Member of the Canadian Parliament for Gamelin (electoral district)
- Preceded by: Arthur Portelance
- Succeeded by: riding dissolved

Personal details
- Born: 4 August 1939 (age 86) Montreal, Quebec
- Party: Progressive Conservative

= Michel Gravel =

Canadian politician

Michel Gravel (born 4 August 1939 in Montreal, Quebec) is a former businessman and Progressive Conservative party politician who served in the House of Commons of Canada.

Gravel was elected in the Gamelin electoral district in the 1984 federal election and served in the 33rd Canadian Parliament. He left federal politics after this term of office and did not run in the 1988 federal election.
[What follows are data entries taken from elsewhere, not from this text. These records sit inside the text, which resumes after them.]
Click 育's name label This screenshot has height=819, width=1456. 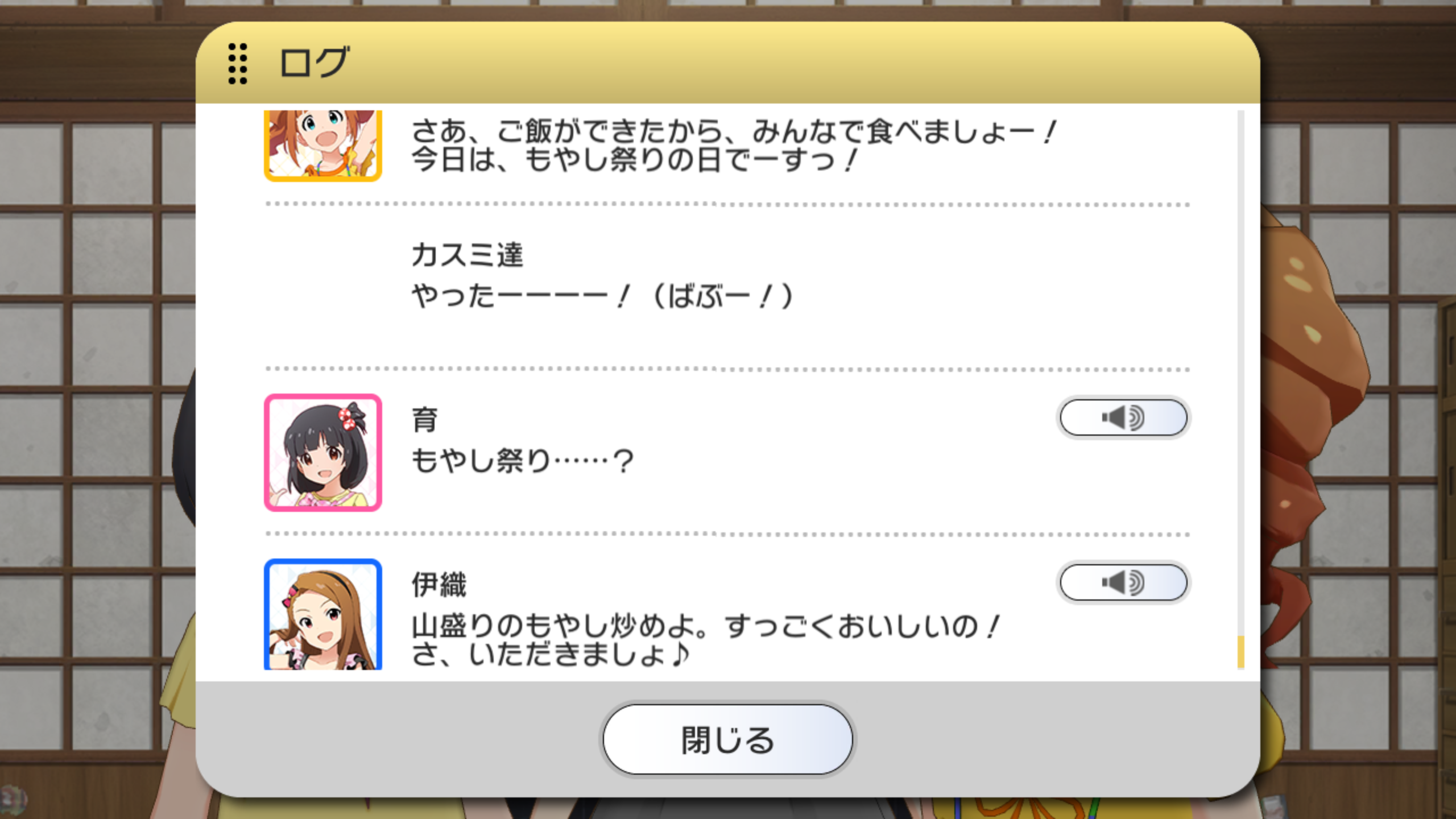[x=425, y=420]
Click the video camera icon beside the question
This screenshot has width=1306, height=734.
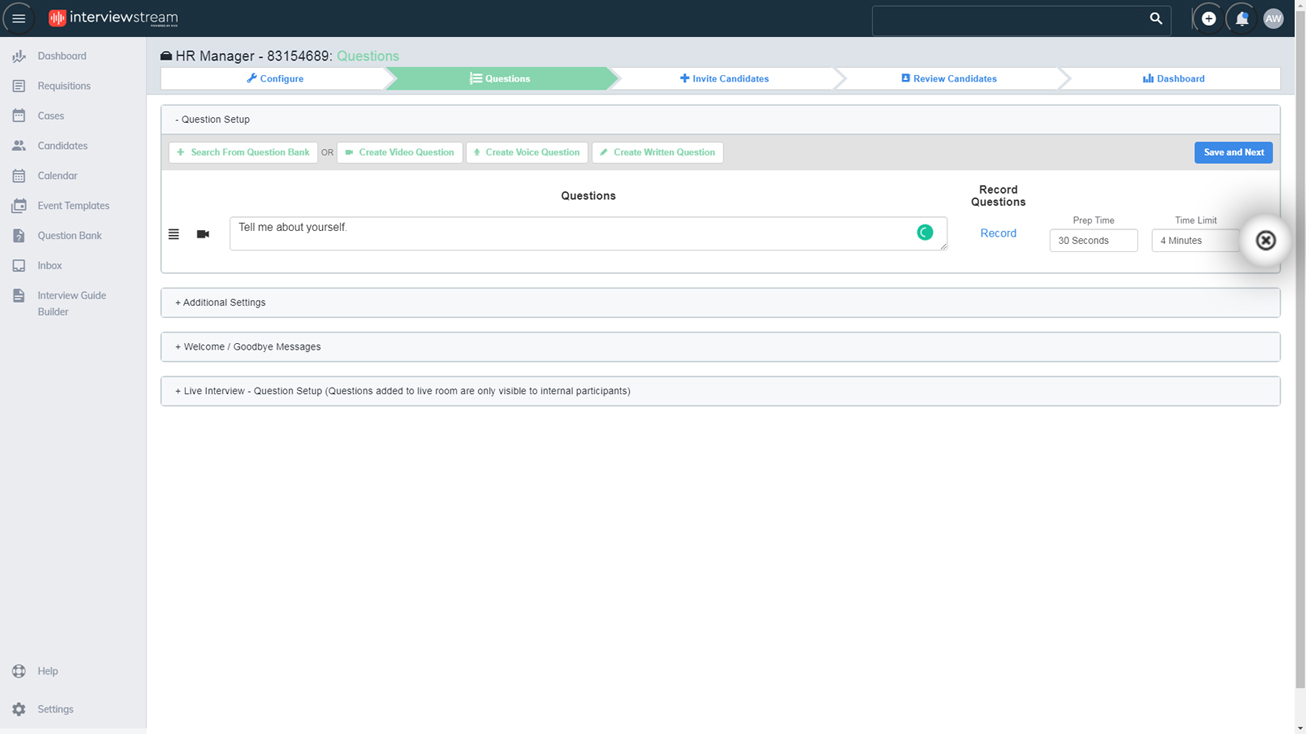point(203,233)
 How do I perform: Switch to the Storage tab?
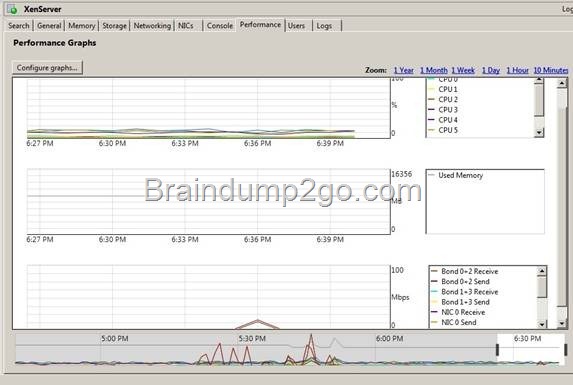(x=114, y=26)
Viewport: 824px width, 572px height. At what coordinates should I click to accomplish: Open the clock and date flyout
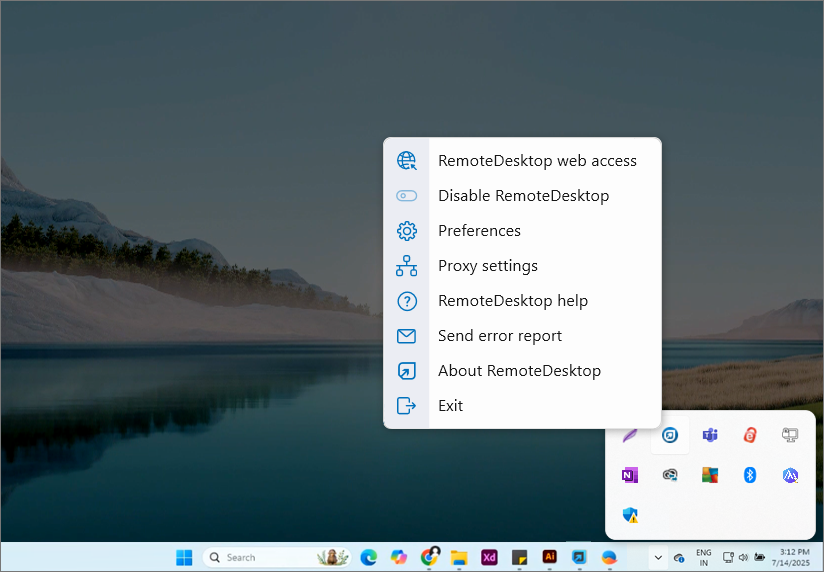click(x=795, y=557)
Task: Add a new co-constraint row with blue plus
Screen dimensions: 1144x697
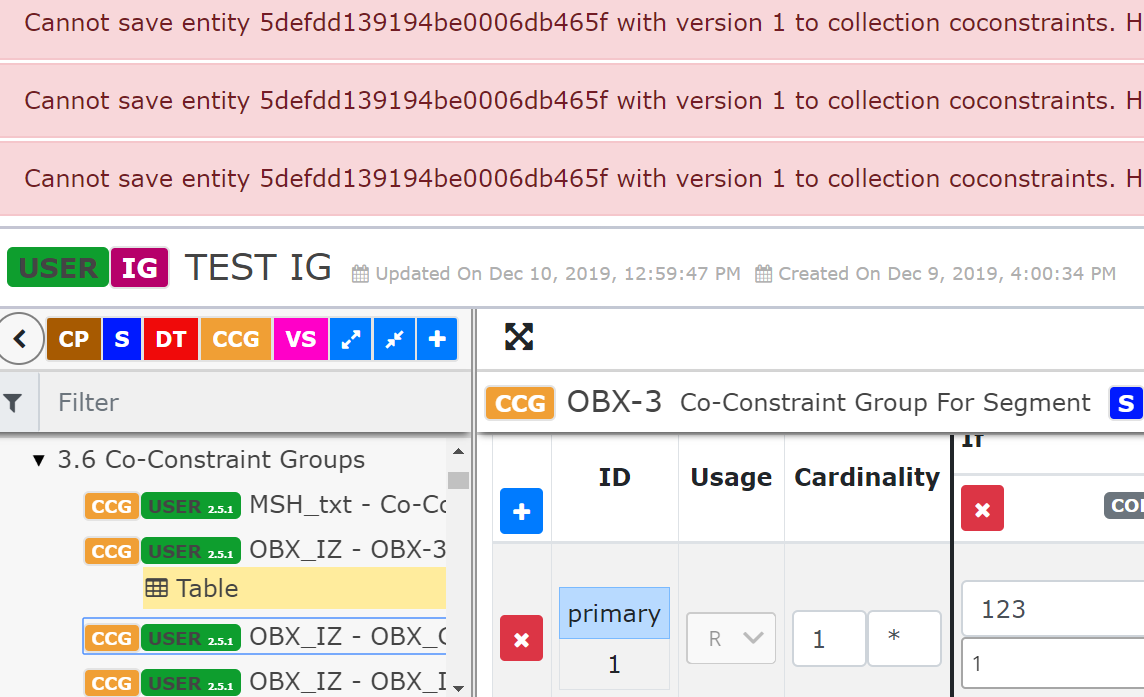Action: tap(521, 511)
He was charged with bribery and fraud in 1986 after confessing to the receipt of $75,000 from businesspeople who were seeking federal government business. In December 1988, he pleaded guilty to these charges and was sentenced to a $50,000 fine and a year in a Montreal prison in February 1989. On 31 March 1989, correctional officials released him to a halfway house citing good behaviour, with full parole to begin that June.

Gravel later alleged before a Quebec Order of Engineers tribunal that fellow Progressive Conservative member Roch La Salle had also received bribes for government contracts. This led to criminal charges for two other Conservative Members of Parliament, Gilles Bernier and Richard Grisé.